Боязнь воды и тяга к ней еще долго не отпускали меня. Каждый раз, когда мы ездили в Дьеп – а это было настоящим праздником, – я кричал, стоя на высоком берегу: «Море! Ура!» А потом весь день носился, с риском переломать себе ноги, по черным камням, спасаясь от натиска волн. Не говорю уж о Гаронне – меня на лето отправляли в те края – с ее змеиным шелестом и запахом тины и мяты. Купание – это всегда восторженные крики, визг, игры, возня, которые разрешались и даже одобрялись взрослыми; мне же от этой неизбежной суматохи всегда, особенно в бассейне, делалось как-то неловко. Не стыдно ли бояться того, чему все так шумно радуются? Когда-то я все отдал бы, чтобы избавиться от панического ужаса перед водой. Но теперь понимаю, как хорошо, что я сохранил этот страх – страх воды, страх Уазы.
* * *
Сижу на скамейке в розарии Ботанического сада. Осень. Воздух влажный и мягкий – начало теплого октябрьского дня. Сегодня суббота – чуть поодаль, по большим аллеям уже гуляют люди, особенно много любителей бега трусцой.

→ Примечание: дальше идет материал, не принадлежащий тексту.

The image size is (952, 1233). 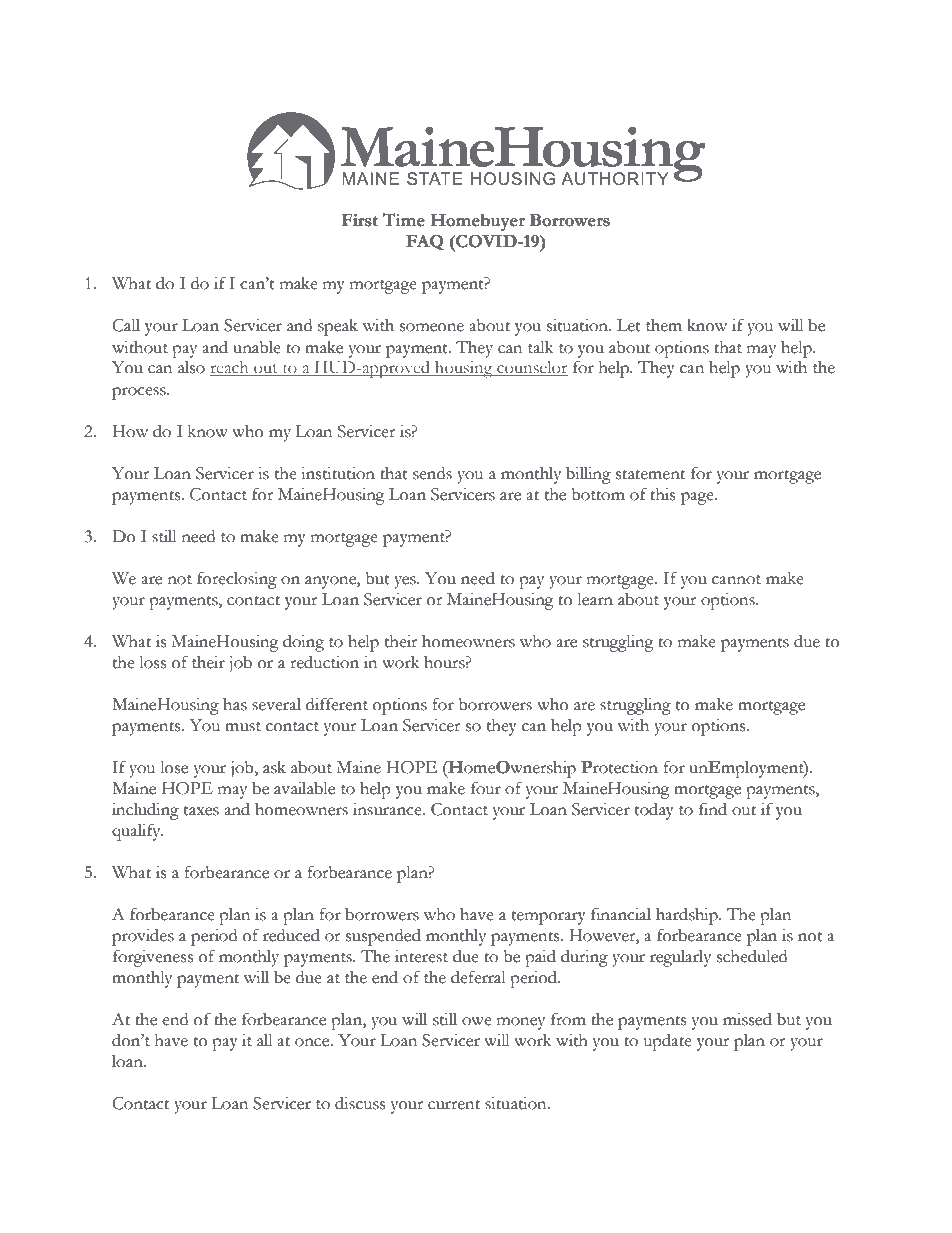 I want to click on Call, so click(x=126, y=325).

И надо же – каждый бежит по-своему, как-то особенно подергивая рукой или загребая ногой. На мужчинах по большей части футболки с надписями: «Парижский марафон», «Марафон – Нью-Йорк», «20 км по Валь-де-Марн», в руке зажата или, верх комфорта, приторочена на поясе бутылочка с водой. Модель кроссовок выбрана весьма придирчиво, но подобрать носки по цвету никто, похоже, не старался. Женщины – в просторных футболках и блестящих легинсах.
Какая-то девчушка, видно насмотревшись на пестрых бегунов, решила последовать их примеру и рванула далеко вперед от своего семейства – вон оно, в самом конце розария. Она бежит без затей, выкладываясь целиком, – при таком темпе ее хватит метров на двести – триста, не больше. Сворачивает на мою аллею – по ней не бегают, а ходят и любуются цветами, – вот-вот пробежит мимо моей скамейки. Точно – промчалась вихрем, глядя прямо перед собой невидящими глазами. Но вдруг, представьте себе, уже отбежав на несколько шагов, фыркнула: «Здрасьте!»
Выжала, задыхаясь, героическим усилием. Немножко пристыженно – здрасьте! Понятно, здороваться с каждым встречным здесь, в саду, она не станет. Но я вправе ее осудить – ведь она проскочила прямо-таки у меня перед носом. Конечно, я ничего не сказал, не окликать же маленьких девочек в парке. Да и поздно уже. Поздно и для меня, удивленного этим полупридушенным «здрасьте», брошенным в пустоту, но обращенным ко мне, – я же понял; и для нее, такой благовоспитанной и вежливой, пусть запоздало, девочки, – она убежала вперед и не знает, одобрительно или с насмешкой отнеслись к ее «здрасьте». Пробежав еще несколько метров, она остановилась, но не обернулась. Вот и ее семейство прошло мимо меня, мы не здороваемся, даже почти не глядим друг на друга – Париж как-никак. Здесь все чужие, хоть подчас и жаль, что все чужие. Так со мной и осталось повисшее в октябрьской зябкости, подхваченное низким солнцем, летучее «здрасьте».
Одушевляющий изъян
Мне нравятся упрямые двери. Неопытный гость пытается, уходя, защелкнуть такую дверь, как всякую другую, где стоит замок с язычком. И тотчас у него за спиной раздается возмущенный стеклянно-деревянный грохот. Он не хотел, конечно, нанести несчастной двери никакого оскорбления, но створка бешено отскакивает от своей второй половинки. Другие гости оборачиваются, испуганно смотрят и взглядом призывают вас: «Оставьте, все равно не получится. Она слушается только хозяев».